第16章 ❄️ 風
雄英高校の大きな校舎。
その裏にある学生寮。
そのまた裏には緑豊かな散歩道が伸びている。
しばらく進むと公園のような遊具は何も無く、ベンチが数個置いてある広間が姿を現すが、この場所を知る生徒は数少ない。
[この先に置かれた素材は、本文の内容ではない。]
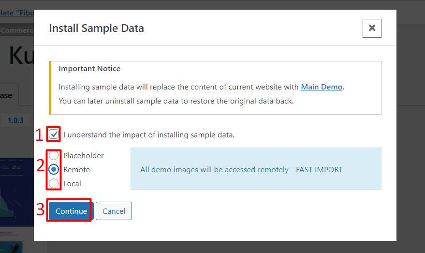This screenshot has height=253, width=425.
Task: Click the Local option label
Action: coord(72,183)
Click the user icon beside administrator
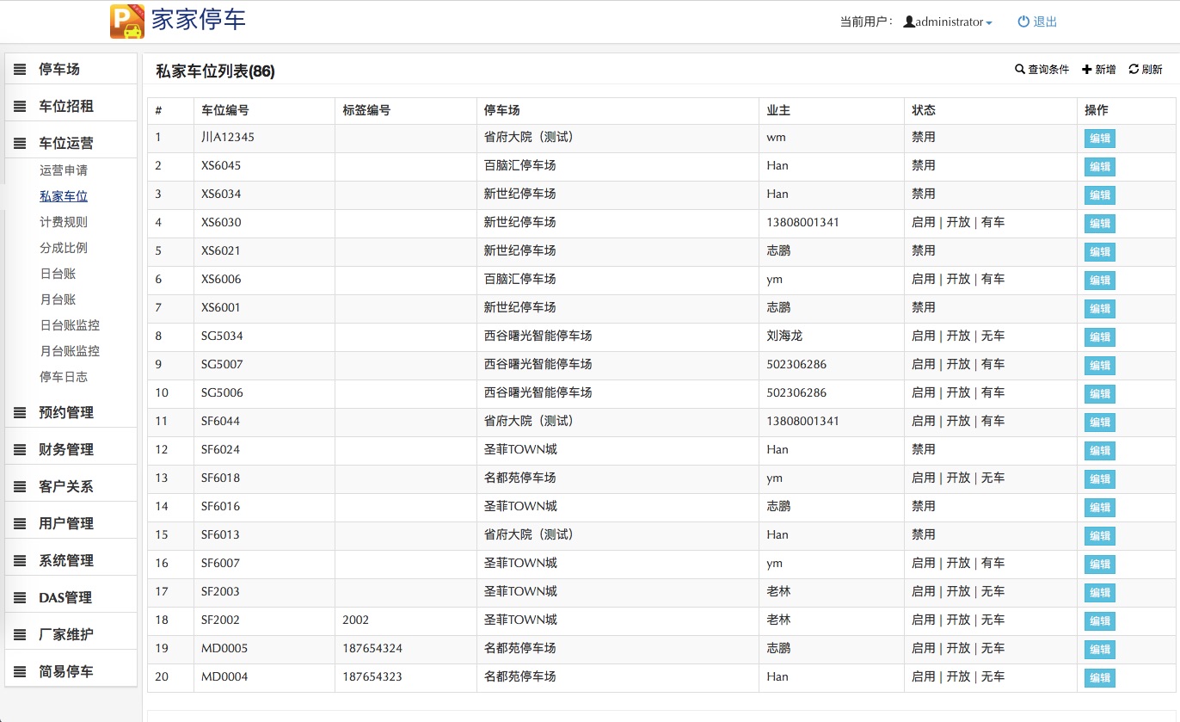 pos(909,22)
週末の暖かな晴れの日。入学してすぐに その数少ない生徒の1人となった少女が訪れる。
「あいつは………」
白い少女の他にもう1人、同じく入学してすぐにこの場所を見つけた少年。
桜が咲いている程暖かいと言うのに、首には髪と同じ色のマフラーを巻いている。
滅多に人に会うことは無いであろうこの場所。今会えるのは満開に近い桜くらいだ。
『こんな感じ…』
「…………。」
少年よりも先に来ていた白い少女はまだ、少年の存在には気が付いていない。
方手を前に掲げ、個性を使い、きらきら と白く輝く槍を形成する。
『よし…』
小さく微笑み、目を瞑る。
「………すげ…」
少女が目を瞑ると槍がくるくるとその場で回転し、辺りに少しだけ冷たい気流が起こる。
遠心力により槍からは細かい雪が飛び散り、春光に照らされ槍と同じくきらきらと輝いている。
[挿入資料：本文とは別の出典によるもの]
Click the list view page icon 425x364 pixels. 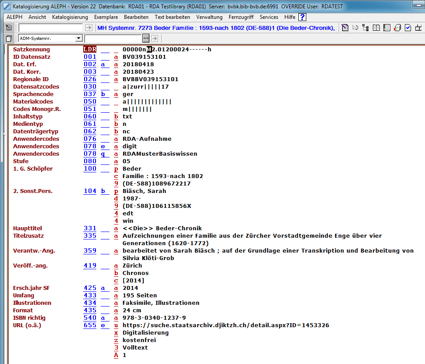pyautogui.click(x=387, y=28)
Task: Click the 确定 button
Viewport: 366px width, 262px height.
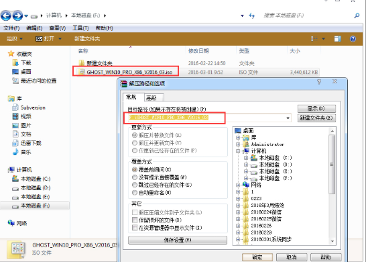Action: coord(257,257)
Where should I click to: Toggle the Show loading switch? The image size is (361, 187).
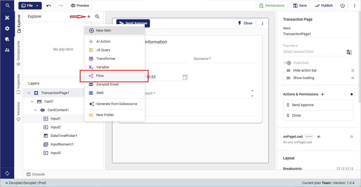[287, 78]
次第に回転は速まってゆき、気流の動きは風と呼べるほどの強さへと変わる。
『…………っ!』
少女が目を薄く開きばっ!っと手を大きく開くと、一気に風が強まった。
ひらひらと舞い落ちる桜の花びらが舞い上がり、輝く雪と混ざり合う。
交わることのない2つの季節の象徴が共存する小さな世界の中心に、輝く髪をなびかせる少女。
目の下に濃い隈をもつ少年は、しばらくの間、その光景に目を奪われ動けずにいるのだった。